- **What you will do**:
Please reproduce the lines of the listing below verbatim, from the line containing "coordinates (761, 116)." through the line containing "kodi is located at coordinates (154, 42).", both included.
## START Source material
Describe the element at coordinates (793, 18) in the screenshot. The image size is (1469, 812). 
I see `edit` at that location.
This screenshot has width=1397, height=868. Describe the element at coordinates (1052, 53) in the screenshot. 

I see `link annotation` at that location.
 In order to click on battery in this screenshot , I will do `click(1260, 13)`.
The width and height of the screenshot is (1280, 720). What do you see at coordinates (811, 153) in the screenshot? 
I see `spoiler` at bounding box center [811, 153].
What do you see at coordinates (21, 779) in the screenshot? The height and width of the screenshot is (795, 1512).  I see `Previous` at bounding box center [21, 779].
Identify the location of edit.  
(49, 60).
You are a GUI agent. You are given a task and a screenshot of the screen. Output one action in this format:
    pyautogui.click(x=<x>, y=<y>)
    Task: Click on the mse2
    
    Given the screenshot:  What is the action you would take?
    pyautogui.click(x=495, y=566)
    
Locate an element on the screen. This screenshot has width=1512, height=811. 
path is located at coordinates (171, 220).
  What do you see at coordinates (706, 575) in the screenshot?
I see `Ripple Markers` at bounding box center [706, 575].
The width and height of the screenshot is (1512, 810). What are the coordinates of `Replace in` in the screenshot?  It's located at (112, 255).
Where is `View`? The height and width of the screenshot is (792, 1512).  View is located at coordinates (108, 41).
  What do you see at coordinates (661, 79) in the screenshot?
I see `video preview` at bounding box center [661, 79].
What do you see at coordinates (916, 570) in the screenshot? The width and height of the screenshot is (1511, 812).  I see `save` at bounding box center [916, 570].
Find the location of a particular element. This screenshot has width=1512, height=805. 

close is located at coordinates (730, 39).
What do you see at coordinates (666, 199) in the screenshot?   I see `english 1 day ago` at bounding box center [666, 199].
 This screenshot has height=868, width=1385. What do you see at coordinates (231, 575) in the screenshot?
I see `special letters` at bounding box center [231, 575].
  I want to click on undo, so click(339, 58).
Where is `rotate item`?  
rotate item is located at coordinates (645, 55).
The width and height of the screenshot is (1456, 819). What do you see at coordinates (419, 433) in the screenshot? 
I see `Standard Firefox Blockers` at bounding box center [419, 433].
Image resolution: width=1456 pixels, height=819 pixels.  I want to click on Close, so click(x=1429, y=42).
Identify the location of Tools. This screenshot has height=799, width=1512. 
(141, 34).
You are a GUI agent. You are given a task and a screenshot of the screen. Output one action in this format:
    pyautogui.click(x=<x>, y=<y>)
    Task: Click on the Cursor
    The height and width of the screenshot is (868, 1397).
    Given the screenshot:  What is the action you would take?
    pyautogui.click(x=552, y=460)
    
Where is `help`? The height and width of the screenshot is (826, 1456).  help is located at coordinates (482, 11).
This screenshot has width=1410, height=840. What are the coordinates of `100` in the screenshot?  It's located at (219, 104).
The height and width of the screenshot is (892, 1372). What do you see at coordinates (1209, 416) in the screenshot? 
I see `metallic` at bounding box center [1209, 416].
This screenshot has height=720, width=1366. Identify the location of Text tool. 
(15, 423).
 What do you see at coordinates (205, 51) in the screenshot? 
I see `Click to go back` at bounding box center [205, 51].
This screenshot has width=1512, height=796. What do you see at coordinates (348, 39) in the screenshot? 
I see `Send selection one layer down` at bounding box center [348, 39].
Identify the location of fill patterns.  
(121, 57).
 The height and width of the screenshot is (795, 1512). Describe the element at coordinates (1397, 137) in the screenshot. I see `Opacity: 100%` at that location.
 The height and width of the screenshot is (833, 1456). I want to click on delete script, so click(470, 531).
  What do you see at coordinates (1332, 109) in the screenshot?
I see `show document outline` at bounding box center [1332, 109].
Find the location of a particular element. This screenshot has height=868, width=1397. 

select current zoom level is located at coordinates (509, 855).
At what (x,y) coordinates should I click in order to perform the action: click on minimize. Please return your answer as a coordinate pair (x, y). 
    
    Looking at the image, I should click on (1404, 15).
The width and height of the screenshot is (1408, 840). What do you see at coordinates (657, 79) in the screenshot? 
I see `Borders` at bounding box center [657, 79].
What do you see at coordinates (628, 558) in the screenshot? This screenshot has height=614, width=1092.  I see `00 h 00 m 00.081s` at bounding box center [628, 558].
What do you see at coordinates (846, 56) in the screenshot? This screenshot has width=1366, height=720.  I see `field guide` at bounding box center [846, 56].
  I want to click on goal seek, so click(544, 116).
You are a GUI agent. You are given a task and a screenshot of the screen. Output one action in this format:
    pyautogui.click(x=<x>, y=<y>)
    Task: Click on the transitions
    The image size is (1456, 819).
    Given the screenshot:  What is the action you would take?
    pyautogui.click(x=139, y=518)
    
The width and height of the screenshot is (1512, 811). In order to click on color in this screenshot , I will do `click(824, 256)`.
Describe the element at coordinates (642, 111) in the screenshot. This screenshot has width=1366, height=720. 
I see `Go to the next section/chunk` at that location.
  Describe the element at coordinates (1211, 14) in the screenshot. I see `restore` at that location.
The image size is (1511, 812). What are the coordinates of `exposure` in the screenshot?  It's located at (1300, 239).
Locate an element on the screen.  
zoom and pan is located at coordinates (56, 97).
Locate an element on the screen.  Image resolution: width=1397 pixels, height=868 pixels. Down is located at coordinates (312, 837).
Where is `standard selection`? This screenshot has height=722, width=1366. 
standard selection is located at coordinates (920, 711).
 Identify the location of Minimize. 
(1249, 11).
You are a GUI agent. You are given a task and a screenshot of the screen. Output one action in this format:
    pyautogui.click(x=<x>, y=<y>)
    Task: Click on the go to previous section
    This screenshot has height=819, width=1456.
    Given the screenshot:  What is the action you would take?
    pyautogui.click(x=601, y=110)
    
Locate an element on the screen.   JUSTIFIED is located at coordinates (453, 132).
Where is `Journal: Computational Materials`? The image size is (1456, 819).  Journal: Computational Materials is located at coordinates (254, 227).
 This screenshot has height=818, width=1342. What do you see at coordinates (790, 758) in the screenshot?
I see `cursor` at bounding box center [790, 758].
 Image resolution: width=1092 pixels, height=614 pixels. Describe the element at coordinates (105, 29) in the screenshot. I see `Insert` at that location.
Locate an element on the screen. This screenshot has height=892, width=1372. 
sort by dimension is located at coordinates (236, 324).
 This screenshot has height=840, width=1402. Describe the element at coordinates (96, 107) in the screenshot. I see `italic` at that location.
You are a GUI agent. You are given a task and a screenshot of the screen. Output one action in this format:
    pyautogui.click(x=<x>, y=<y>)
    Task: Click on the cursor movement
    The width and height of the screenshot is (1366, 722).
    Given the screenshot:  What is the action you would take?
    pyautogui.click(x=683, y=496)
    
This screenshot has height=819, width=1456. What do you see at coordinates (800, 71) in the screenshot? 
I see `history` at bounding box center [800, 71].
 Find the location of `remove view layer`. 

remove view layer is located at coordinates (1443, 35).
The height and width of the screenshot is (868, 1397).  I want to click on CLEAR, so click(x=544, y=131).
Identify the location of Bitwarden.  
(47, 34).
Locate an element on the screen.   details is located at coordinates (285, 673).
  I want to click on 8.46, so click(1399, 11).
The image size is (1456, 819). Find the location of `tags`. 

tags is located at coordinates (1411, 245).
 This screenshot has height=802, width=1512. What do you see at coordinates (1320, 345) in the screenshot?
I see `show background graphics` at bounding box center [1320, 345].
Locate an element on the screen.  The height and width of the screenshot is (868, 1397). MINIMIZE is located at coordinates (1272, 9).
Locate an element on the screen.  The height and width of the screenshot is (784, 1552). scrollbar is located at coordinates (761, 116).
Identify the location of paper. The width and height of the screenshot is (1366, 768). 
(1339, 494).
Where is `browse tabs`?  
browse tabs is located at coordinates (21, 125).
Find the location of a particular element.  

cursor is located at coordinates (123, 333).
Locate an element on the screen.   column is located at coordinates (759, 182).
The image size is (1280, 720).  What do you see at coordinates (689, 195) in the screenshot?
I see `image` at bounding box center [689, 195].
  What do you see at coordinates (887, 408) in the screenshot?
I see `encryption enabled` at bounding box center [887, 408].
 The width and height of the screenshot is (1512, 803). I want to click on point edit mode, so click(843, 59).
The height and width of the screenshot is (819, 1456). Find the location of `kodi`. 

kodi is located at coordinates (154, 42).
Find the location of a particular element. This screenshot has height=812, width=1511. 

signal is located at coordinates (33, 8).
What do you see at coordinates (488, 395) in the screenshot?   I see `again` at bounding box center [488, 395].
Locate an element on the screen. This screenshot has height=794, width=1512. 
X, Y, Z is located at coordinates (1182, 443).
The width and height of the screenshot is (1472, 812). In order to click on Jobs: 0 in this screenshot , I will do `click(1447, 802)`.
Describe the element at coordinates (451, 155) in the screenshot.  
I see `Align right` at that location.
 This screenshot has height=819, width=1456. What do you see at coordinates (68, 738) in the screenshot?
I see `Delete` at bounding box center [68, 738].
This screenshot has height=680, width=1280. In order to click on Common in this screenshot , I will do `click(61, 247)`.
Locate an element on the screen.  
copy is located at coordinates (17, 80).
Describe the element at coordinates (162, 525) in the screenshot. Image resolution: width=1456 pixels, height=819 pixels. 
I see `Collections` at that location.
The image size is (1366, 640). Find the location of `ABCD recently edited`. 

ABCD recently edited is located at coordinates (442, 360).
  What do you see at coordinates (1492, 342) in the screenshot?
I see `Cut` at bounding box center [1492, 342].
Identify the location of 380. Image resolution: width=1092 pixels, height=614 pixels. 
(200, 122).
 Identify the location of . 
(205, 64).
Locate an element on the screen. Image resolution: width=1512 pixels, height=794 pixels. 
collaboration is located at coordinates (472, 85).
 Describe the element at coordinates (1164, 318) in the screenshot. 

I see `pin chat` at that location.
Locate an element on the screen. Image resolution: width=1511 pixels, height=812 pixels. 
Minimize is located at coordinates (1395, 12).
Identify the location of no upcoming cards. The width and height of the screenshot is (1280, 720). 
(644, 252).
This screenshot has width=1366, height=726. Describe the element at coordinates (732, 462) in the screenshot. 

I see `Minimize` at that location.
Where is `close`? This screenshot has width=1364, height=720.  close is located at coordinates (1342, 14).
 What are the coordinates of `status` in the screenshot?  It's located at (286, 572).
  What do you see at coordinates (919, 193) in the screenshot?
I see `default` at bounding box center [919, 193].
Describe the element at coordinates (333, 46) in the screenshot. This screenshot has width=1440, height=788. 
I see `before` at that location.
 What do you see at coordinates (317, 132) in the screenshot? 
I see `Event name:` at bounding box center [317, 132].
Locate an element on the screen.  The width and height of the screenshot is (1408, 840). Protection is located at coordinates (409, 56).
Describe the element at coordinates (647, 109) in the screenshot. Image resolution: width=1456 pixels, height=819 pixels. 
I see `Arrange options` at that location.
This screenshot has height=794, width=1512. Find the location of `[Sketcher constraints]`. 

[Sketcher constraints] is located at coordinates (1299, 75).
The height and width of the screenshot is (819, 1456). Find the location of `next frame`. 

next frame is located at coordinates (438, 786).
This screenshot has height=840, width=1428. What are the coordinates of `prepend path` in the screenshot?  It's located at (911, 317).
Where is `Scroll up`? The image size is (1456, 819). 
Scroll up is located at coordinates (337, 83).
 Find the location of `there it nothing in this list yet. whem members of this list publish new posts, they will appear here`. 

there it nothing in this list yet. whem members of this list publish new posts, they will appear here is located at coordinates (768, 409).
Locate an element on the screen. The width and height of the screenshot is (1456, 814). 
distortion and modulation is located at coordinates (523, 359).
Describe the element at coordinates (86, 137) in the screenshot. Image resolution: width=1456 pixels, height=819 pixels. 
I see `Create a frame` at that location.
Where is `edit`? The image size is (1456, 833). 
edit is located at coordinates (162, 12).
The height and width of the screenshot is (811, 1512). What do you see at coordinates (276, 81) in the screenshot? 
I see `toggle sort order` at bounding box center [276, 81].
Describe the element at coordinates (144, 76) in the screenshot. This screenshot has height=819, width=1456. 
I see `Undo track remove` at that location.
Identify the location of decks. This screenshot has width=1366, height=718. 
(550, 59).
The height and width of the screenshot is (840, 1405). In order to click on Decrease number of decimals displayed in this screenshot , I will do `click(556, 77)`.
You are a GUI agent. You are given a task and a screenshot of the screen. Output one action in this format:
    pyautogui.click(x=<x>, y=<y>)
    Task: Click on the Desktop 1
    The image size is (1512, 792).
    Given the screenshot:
## END Source material
- **Full response**:
Locate an element on the screen.  The height and width of the screenshot is (784, 1552). scrollbar is located at coordinates (761, 116).
Identify the location of paper. The width and height of the screenshot is (1366, 768). 
(1339, 494).
Where is `browse tabs`?  
browse tabs is located at coordinates (21, 125).
Find the location of a particular element.  

cursor is located at coordinates (123, 333).
Locate an element on the screen.   column is located at coordinates (759, 182).
The image size is (1280, 720).  What do you see at coordinates (689, 195) in the screenshot?
I see `image` at bounding box center [689, 195].
  What do you see at coordinates (887, 408) in the screenshot?
I see `encryption enabled` at bounding box center [887, 408].
 The width and height of the screenshot is (1512, 803). I want to click on point edit mode, so click(843, 59).
The height and width of the screenshot is (819, 1456). Find the location of `kodi`. 

kodi is located at coordinates (154, 42).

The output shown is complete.